EXERCISE: Below are some records. Repeat exactly the lines from the one containing "Viewport: 1004px width, 636px height." through the final line.

┌─ THE INPUT

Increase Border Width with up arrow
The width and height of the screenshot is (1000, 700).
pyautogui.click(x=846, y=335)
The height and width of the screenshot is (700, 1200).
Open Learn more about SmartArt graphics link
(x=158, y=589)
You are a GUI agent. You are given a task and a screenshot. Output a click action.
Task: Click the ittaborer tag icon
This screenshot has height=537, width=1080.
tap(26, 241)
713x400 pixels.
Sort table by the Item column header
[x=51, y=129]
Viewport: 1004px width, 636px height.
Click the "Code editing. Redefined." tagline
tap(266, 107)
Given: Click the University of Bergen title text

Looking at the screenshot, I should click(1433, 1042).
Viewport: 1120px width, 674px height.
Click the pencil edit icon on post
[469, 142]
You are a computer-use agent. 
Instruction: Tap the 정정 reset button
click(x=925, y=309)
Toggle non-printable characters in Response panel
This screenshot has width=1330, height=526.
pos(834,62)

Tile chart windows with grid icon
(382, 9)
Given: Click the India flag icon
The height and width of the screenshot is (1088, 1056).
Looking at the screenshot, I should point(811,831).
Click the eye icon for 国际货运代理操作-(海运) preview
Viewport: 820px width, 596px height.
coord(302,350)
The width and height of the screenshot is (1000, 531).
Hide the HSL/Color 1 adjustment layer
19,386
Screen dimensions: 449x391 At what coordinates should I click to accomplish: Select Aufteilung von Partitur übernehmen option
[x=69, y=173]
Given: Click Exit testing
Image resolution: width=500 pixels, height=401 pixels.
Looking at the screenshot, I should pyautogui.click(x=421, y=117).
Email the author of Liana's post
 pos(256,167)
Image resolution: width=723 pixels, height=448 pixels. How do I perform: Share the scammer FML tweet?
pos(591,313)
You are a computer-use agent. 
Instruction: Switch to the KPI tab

└─

SOLUTION TO THIS EXERCISE:
Viewport: 1004px width, 636px height.
Click the "Code editing. Redefined." tagline
tap(266, 107)
Given: Click the University of Bergen title text

Looking at the screenshot, I should click(1433, 1042).
Viewport: 1120px width, 674px height.
Click the pencil edit icon on post
[469, 142]
You are a computer-use agent. 
Instruction: Tap the 정정 reset button
click(x=925, y=309)
Toggle non-printable characters in Response panel
This screenshot has width=1330, height=526.
pos(834,62)

Tile chart windows with grid icon
(382, 9)
Given: Click the India flag icon
The height and width of the screenshot is (1088, 1056).
Looking at the screenshot, I should point(811,831).
Click the eye icon for 国际货运代理操作-(海运) preview
Viewport: 820px width, 596px height.
coord(302,350)
The width and height of the screenshot is (1000, 531).
Hide the HSL/Color 1 adjustment layer
19,386
Screen dimensions: 449x391 At what coordinates should I click to accomplish: Select Aufteilung von Partitur übernehmen option
[x=69, y=173]
Given: Click Exit testing
Image resolution: width=500 pixels, height=401 pixels.
Looking at the screenshot, I should pyautogui.click(x=421, y=117).
Email the author of Liana's post
 pos(256,167)
Image resolution: width=723 pixels, height=448 pixels. How do I perform: Share the scammer FML tweet?
pos(591,313)
You are a computer-use agent. 
Instruction: Switch to the KPI tab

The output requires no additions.